If you didn't know Boost before, it's kind of "the extended standard library for C++" by now, and of course, it has a class abstracting memory mapping a file: mapped_file.
The file I'm reading contains a series of data in ASCII tabular form, i.e. float1,float2\nfloat3,float4\n....
I'm browsing through the various possible solutions proposed on SO to deal with this kind of problem, but I was left wondering on this (to me) peculiar behaviour. What would you recommend in these kinds of circumstances?
Depends; I actually think the fastest way of dealing with this (since file IO is much, much slower than in-memory parsing of ASCII) is to parse the file incrementally, directly into an in-memory array of float variables; possibly taking advantage of your OS'es pre-fetching SMP capabilities in that you don't even get that much of a speed advantage if you'd spawn separate threads for file reading and float conversion. std::copy, used to read from std::ifstream to a std::vector<float> should work fine, here.
I'm still not getting something: you say that file IO is much slower than in-memory parsing, and this I understand (and is the reason why I wanted to read the whole file at once). Then you say that the best way is to parse the whole file incrementally into an in-memory array of float. What exactly do you mean by this? Doesn't this mean to read the file line-by-line, resulting in a large number of file IO operations?
Yes, and no: First, of course, you will have more context switches then you'd have if you just ordered for the whole to be read at once. But those aren't that expensive -- at least, they're going to be much less expensive when you realize that most OSes and libc's know quite well how to optimize reads, and thus will fetch a whole lot of file at once if you don't use extremely randomized read lengths. Also, you don't infer the penalty of trying to allocate a block of RAM at least 1.1GB in size -- that calls for some serious page table lookups, which aren't that fast, either.
Now, the idea is that your occasional context switch and the fact that, if you're staying single-threaded, there will be times when you don't read the file because you're still busy converting text to float will still mean less of a performance hit, because most of the time, your read will pretty much immediately return, as your OS/runtime has already prefetched a significant part of your file.
Generally, to me, you seem to be worried about all the wrong kinds of things: Performance seems to be important to you (is it really that important, here? You're using a brain-dead file format for interchanging floats, which is both bloaty, loses information, and on top of that is slow to parse), but you'd rather first read the whole file in at once and then start converting it to numbers. Frankly, if performance was of any criticality to your application, you would start to multi-thread/-process it, so that string parsing could already happen while data is still being read. Using buffers of a few kilo- to Megabytes to be read up to \n boundaries and exchanged with a thread that creates the in-memory table of floats sounds like it would basically reduce your read+parse time down to read+non-measurable without sacrificing read performance, and without the need for Gigabytes of RAM just to parse a sequential file.
By the way, to give you an impression of how bad storing floats in ASCII is:
The typical 32bit single-precision IEEE753 floating point number has about 6-9 significant decimal digits. Hence, you will need at least 6 characters to represent these in ASCII, one ., typically one exponential divider, e.g. E, and on average 2.5 digits of decimal exponent, plus on average half a sign character (- or not), if your numbers are uniformly chosen from all possible IEEE754 32bit floats:
-1.23456E-10
That's an average of 11 characters.
Add one , or \n after every number.
Now, your character is 1B, meaning that you blow up your 4B of actual data by a factor of 3, still losing precision.
Now, people always come around telling me that plaintext is more usable, because if in doubt, the user can read it… I've yet to see one user that can skim through 1.1GB (according to my calculations above, that's around 90 million floating point numbers, or 45 million floating point pairs) and not go insane.
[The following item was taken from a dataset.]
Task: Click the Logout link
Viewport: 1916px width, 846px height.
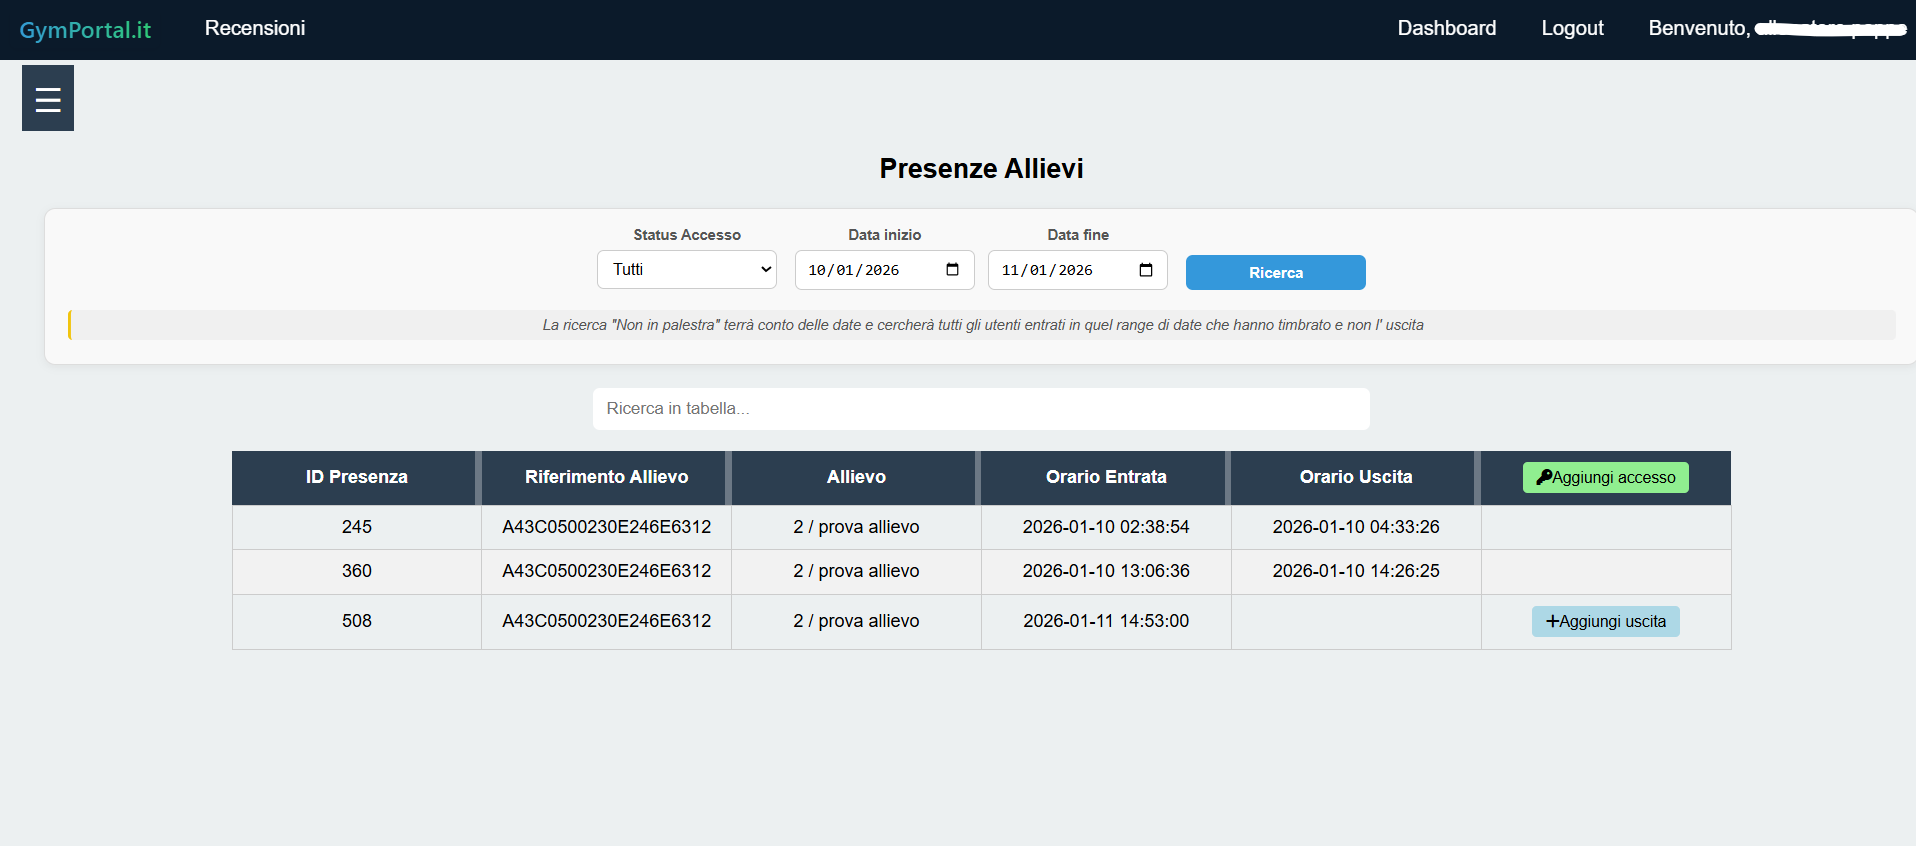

In a 32 bit executable, total memory address space is 4gb. Of that, sometimes 1-2 gb is reserved for system use.
To allocate 1 GB, you need 1 GB of contiguous space. To copy it, you need 2 1 GB blocks. This can easily fail, unpredictably.
There are two approaches. First, switch to a 64 bit executable. This will not run on a 32 bit system.
Second, stop allocating 1 GB contiguous blocks. Once you start dealing with that much data, segmenting it and or streaming it starts making a lot of sense. Done right you'll also be able to start to process it prior to finishing reading it.
There are many file io datastructures, from stxxl to boost, or you can roll your own.

The size of the heap (a pool of memory used for dynamic allocations) is limited independently on the amount of RAM your machine has. You should use some other memory allocation technique for such large allocations which will probably force you to change the way you read from the file.
If you are running on UNIX based system you can check the function vmalloc or the VirtualAlloc function if you are running on Windows platform.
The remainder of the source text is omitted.